Average Retirement Account
One of the most important things you can be doing right now is preparing for retirement. The average American, though, isn't truly ready for retirement — much less an early retirement. According to the Social Security Bulletin, only about 1/3 of people aged 65 and older has an IRA or a 401(k). And, even though Fidelity reports that the average size of combined retirement accounts for those between 65 and 69 is $359,999, that's still not a huge amount.
Even scarier is the report from LIMRA that indicates half of Americans aren't saving for retirement. At all. That means that the average American isn't even saving for retirement. Those in the younger age bracket of 18 to 34 aren't really saving, either: 56% are not saving at all. Only about 1/3 of Americans starts putting money aside for retirement in their 20s, according to a report from Bankrate.

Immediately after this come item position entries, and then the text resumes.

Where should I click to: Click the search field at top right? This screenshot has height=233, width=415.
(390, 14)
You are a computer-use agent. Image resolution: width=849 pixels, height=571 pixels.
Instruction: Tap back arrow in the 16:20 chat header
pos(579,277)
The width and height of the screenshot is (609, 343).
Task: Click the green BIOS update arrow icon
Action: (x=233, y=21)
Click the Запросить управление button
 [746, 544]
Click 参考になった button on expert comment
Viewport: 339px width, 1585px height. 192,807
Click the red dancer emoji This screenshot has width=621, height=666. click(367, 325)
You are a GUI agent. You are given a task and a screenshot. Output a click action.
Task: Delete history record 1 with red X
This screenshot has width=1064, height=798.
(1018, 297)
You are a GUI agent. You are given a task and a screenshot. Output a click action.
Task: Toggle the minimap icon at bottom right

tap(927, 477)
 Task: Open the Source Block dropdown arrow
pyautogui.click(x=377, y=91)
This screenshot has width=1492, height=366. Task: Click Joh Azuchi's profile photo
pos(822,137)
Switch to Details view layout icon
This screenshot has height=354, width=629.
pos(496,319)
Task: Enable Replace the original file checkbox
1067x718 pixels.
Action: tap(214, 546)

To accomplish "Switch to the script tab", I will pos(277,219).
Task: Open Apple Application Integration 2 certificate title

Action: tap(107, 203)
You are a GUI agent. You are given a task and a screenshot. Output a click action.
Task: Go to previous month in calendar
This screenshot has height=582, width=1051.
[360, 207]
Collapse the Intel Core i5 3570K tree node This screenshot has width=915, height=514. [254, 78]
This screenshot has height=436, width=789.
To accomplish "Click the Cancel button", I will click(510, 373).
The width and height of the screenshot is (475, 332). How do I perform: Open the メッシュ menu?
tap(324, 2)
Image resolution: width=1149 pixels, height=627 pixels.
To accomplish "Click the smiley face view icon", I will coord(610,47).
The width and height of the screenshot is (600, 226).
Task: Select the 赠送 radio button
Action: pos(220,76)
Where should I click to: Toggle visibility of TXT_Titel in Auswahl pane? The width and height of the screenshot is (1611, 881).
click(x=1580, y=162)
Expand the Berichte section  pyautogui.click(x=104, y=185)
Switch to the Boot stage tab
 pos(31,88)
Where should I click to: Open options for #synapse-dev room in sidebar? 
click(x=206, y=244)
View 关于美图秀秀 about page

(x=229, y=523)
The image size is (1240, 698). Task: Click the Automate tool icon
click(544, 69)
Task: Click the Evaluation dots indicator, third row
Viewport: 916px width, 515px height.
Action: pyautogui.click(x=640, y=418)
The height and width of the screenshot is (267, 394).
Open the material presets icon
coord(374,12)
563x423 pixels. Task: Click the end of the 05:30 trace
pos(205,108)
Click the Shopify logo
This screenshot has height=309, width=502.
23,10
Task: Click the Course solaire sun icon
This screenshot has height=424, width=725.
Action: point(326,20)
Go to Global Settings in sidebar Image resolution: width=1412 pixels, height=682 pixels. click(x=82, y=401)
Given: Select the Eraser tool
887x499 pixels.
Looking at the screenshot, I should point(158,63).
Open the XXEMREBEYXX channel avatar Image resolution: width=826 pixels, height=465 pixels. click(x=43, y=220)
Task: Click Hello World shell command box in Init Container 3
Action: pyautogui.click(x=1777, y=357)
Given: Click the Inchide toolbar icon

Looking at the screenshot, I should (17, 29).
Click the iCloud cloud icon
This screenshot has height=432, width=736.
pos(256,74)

That's pretty sobering stuff. Being “average” when it comes to your retirement savings could easily mean that you don't end up retiring when you want — and it could mean that your “Golden Years” are far from golden.
What To Do About It
Recognize that you don't want to be an “average” American — at least when it comes to money. The average American spends too much using debt, and doesn't set aside enough money for the future. You need to take charge. Make a plan to pay down debt, and set aside more money for your savings (including your emergency fund) as well as for your retirement.
Are you “average” when it comes to finances?